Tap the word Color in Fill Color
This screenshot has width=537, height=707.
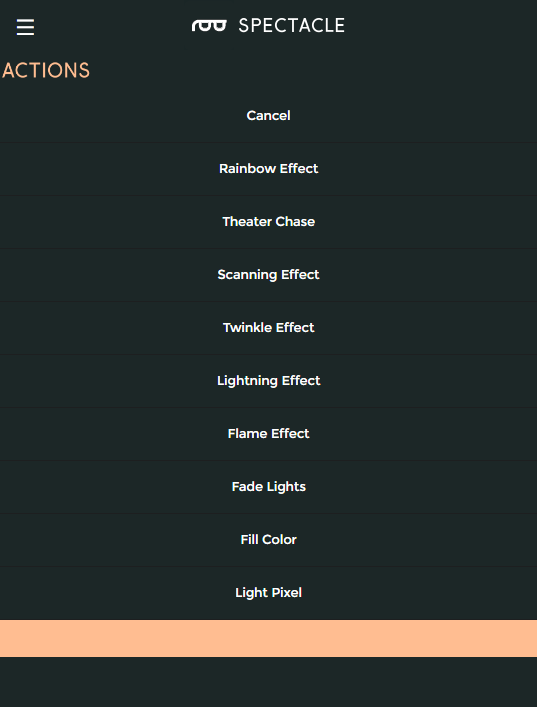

...

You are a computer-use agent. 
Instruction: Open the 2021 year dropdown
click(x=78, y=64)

==

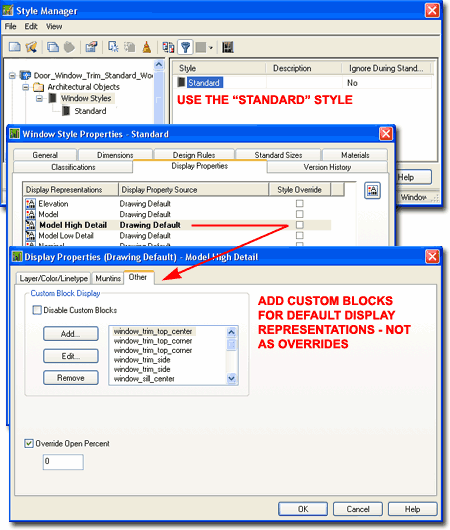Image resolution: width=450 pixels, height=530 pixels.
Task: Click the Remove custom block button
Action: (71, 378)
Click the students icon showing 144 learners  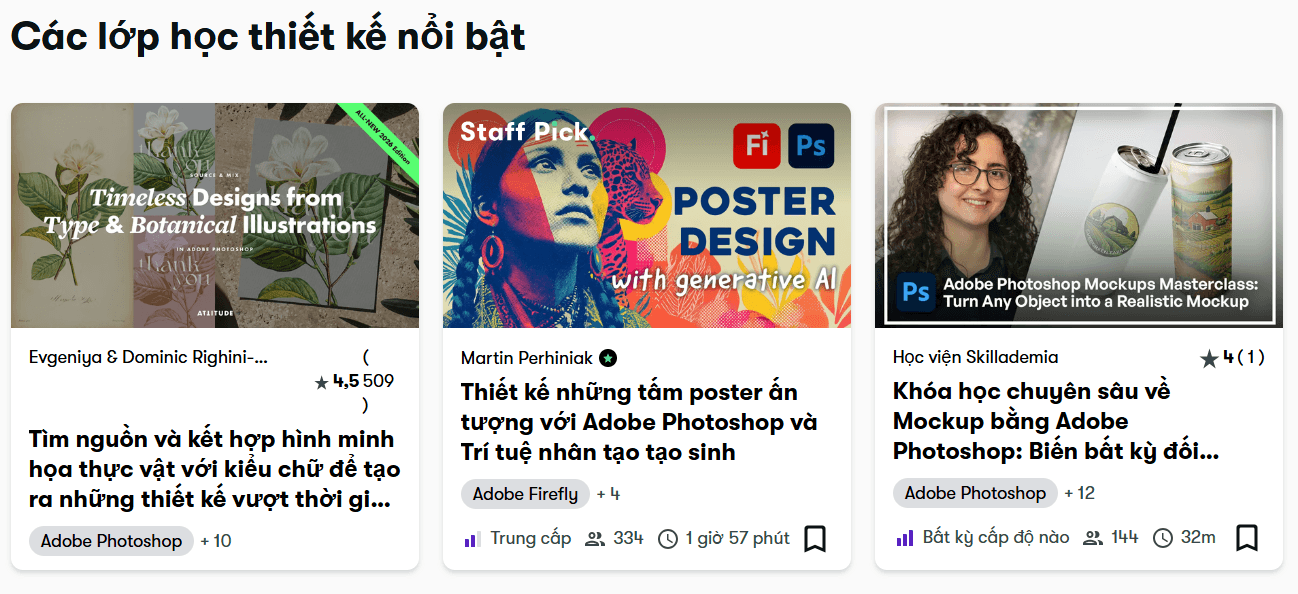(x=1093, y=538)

Task instructions »
Out of the listing above, reproduce exactly the lines from the one with "Tap the word Color in Fill Color" up to and including the one with "This screenshot has width=537, height=707.".

Output of the exercise »
Tap the word Color in Fill Color
This screenshot has width=537, height=707.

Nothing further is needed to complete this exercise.